Le Conseil de sécurité de l’ONU devrait s’appuyer sur les constatations de la Commission d’enquête et adopter des sanctions ciblées à l’encontre des individus les plus responsables des graves crimes commis au Burundi.

« Le dédain des autorités burundaises pour la Commission d’enquête ne devrait pas dissuader le Conseil des droits de l’homme de s’assurer que le travail de la commission se poursuive », a affirmé Lewis Mudge. « Les individus qui sont responsables des graves crimes qui continuent d’être commis au Burundi doivent savoir que le monde veille et qu’un jour viendra où ils seront amenés à rendre des comptes. »

Tourmente au Burundi

Si l’actuel mandat de Nkurunziza, le troisième, a été controversé, il est clair que l’ancienne constitution n’en autorisait pas un quatrième. Le président et son parti ont organisé un référendum afin d’amender la constitution, lors duquel le « oui » l’a emporté. Les amendements ont allongé, de cinq à sept ans, la durée du mandat présidentiel, lequel devient renouvelable une seule fois. Toutefois, le décompte des mandats déjà effectués a été ramené à zéro, de sorte que Nkurunziza peut briguer deux nouveaux mandats de sept ans, un en 2020 et un autre en 2027, ce qui lui donnerait la possibilité de rester au pouvoir jusqu’en 2034.

Les violations des droits humains et les recours à des tactiques abusives par les agents de l’État et du parti au pouvoir ont augmenté à la suite d’une tentative manquée de coup d’État en mai 2015, peu après que Nkurunziza eut annoncé sa décision controversée de briguer un troisième mandat.

Depuis lors, les services de sécurité de l’État et des membres des Imbonerakure ont tué, torturé, violé, arrêté, passé à tabac et intimidé des membres des partis politiques d’opposition et d’autres personnes perçues comme étant opposées au gouvernement.

Nouveaux abus commis après le référendum

En septembre, Human Rights Watch a réalisé des entretiens avec 20 citoyens burundais qui ont fui le pays juste avant ou après le référendum du 17 mai. Ils ont tous décrit un climat de peur, qui les a poussés à quitter le Burundi, et ont affirmé qu’ils étaient menacés, intimidés, passés à tabac, arrêtés ou risquaient d’autres formes de représailles parce qu’ils avaient ou étaient soupçonnés d’avoir voté « non » au référendum, ou avaient donné consigne à d’autres de voter ainsi.

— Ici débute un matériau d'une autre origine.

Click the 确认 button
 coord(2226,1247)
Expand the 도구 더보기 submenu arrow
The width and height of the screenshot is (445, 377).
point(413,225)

Un agriculteur de la province de Rumonge, arrivé en Ouganda le 11 septembre, a affirmé qu’il avait reçu des messages des Imbonerakure à partir du 17 mai, lui disant qu’il allait être tué. « Cette question de savoir qui a voté ‘oui’ et qui a voté ‘non’ aux changements constitutionnels a mis en évidence où les gens se situent vis-à-vis du gouvernement », a-t-il dit. « Si vous n’êtes pas pour le CNDD-FDD, vous êtes vraiment en danger. J’ai voté ‘non’ [et], d’une façon ou d’une autre, les Imbonerakure l’ont su. J’ai reçu un message d’un ami qui est proche des Imbonerakure, me disant : ‘Ils savent que tu as voté ‘non’ et ils vont te tuer parce que tu n’es pas avec eux. Tu dois fuir tout de suite.’ »

Un cultivateur âgé de 37 ans, qui a fui la province de Kirundo en juillet, a déclaré :

Au lendemain du référendum, les Imbonerakure se sont présentés à mon domicile et m’ont dit : « Comment peux-tu dire aux gens de voter ‘non’ alors que ce pays a le CNDD-FDD, un parti qui travaille si dur ? » Je leur ai dit : « Les gens peuvent voter comme ils veulent. » Un Imbonerakure a dit : « OK, tu t’es opposé au CNDD-FDD et maintenant tu vas en voir les conséquences. » Pendant les deux mois suivants, j’ai été menacé à de nombreuses reprises par les Imbonerakure. Puis, en juillet, j’ai été arrêté par des agents des services de renseignement. Ils m’ont enfermé et m’ont dit : « Pourquoi n’avoues-tu pas que tu es contre le pays et que tu as encouragé des gens à voter contre nous ? » Je me suis enfui à la première occasion. 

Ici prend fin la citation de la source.